Ventura: Growning Stronger While Keeping Its Charm
Mayor Erik Nasarenko presented the State of the City address titled -- Ventura: Growing Stronger While Keeping Its Charm -- Now and For a Strong Tomorrow - on February 13, 2017 in the Ventura City Hall Council Chambers.
Ventura is a charming location with a beautiful natural landscape. We will look at how our city continues to grow stronger economically while retaining its charm.
Our General Fund Revenues are increasing, as are our expenditures. We are continuing to balance our budget, living within our means and we are not spending more than we are receiving. But we’re seeing ongoing and escalating retirement costs encroaching upon the revenue; this is something that we need to keep track of as a City Council.
We’re also seeing a growth in Transient Occupancy Tax, or “hotel bed tax”, which is the amount we collect when tourists stay in our hotels. In 2016 we collected almost $6 million in TOT thanks to efforts from the Visitors and Convention Bureau to bring more tourists to Ventura.
Thank you to the voters of Ventura who approved the local sales tax increase, Measure O, on the November ballot. Special thanks to Jim Duran, Ed Wehan and Kevin Clerici who were part of the leadership team for the Yes on Measure O committee who stewarded this measure to passage. Beginning April 1, 2017 our local sales tax will be 7.75% and will generate $10.8 million annually; we’ll receive the first quarterly installment of this revenue in July.
How will we spend that money?
The first thing we going to do is address immediate infrastructure improvements, including streets, tree wells, street medians and sidewalks.
You cannot grow an economy without growing local businesses. We are fortunate in Ventura to have an outstanding network of hospitals. Community Memorial Hospital’s expansion, Ventura County Medical Center’s expansion and the new Kaiser Permanente medical campus will all be completed in 2017. These medical facilities demonstrate our commitment to healthcare, wellness, and to bringing high-paying jobs to our community.
We cannot lure new businesses to Ventura without attending to and addressing our infrastructure needs. New sewer lines along Main Street at Brent Street replaced nearly 50-year old, undersized pipes. These infrastructure improvements allow the businesses and hospitals in our Wellness District to grow and serve the needs of our community.

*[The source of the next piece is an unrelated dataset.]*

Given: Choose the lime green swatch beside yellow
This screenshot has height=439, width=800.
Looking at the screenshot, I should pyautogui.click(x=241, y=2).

What fiscal pressures, constraints and stresses do we have on this economic growth?
Changes in the Public Employee Retirement System (PERS) will impact municipalities, which will have to make up the reduction in PERS investment returns. For Ventura, that shortage is approximately $6 million in retirement expenses. Fortunately, in our budget forecasting the City of Ventura has taken steps to ensure the costs of pension are share between the city and its employees. And Ventura is the only city in the county that does not contribute to post-retirement medical benefits.
We have to plan accordingly for economic downturns. General Fund Reserves are the City’s savings account or “rainy day fund.” We need to be well-positioned financially for a recessionary climate. Industry standard is to have 60 days of operating reserves, we have 45 days. We’ll need to put about $4 million more in our reserve fund.

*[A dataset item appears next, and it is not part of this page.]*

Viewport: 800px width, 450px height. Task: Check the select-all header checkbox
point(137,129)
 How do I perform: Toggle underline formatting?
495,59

Crime has an impact our economic vitality. In 2016 there were eight reported homicides in Ventura, which is low relative to other cities, but is the highest number we’ve had in the last sixteen years. The good news is that our Ventura Police Department has cleared or “closed”, by arrest, six of those cases. This is a 75% clearance rate; well above the 61.5% national clearance rate. Ventura Police detectives are actively working and following leads for the remaining two open cases.
Ventura’s homeless population has decreased steadily since 2012 when we counted 701 homeless persons, and in 2016 there were 300. Thanks to a productive public workshop with the community late last year, we discussed the need to designate a manufacturing and industrial zone of the city as a larger geographic area where crisis housing for the homeless can be situated.
Another issue we have to address is water. Despite the recent rainfall, the city of Ventura continues to be in an extreme drought environment. According to the U.S. Drought Monitor, Santa Barbara and Ventura Counties are the only the only counties in the entire state that are still considered in an extreme drought stage. Currently, Lake Casitas is at 38% of capacity. We need to look for ways to grow sensibly, and consider long-term, sustainable water supply solutions. We are studying a connection with the State Water Project to receive water from the Sacramento-San Joaquin Delta and looking at potential sites for a water reuse facility to convert recycled water into pure drinking water.
What makes Ventura so unique and such a special place? It’s unique quality of life - its charm. This year, Sunset Magazine recognized Ventura as the second best city to live in, and called our community the “Off-ramp to paradise.” Amenities like the Ventura Harbor, gateway to the Channel Islands, one of our country’s national parks, and the Ventura Botanical Gardens show what a magnificent city this is. Consider also our Downtown, full of independent places to shop, dine, enjoy art and theatre. Our city is a place of fantastic natural beauty, and as we continue to grow stronger, we’ll always be Ventura and we’ll always keep our charm.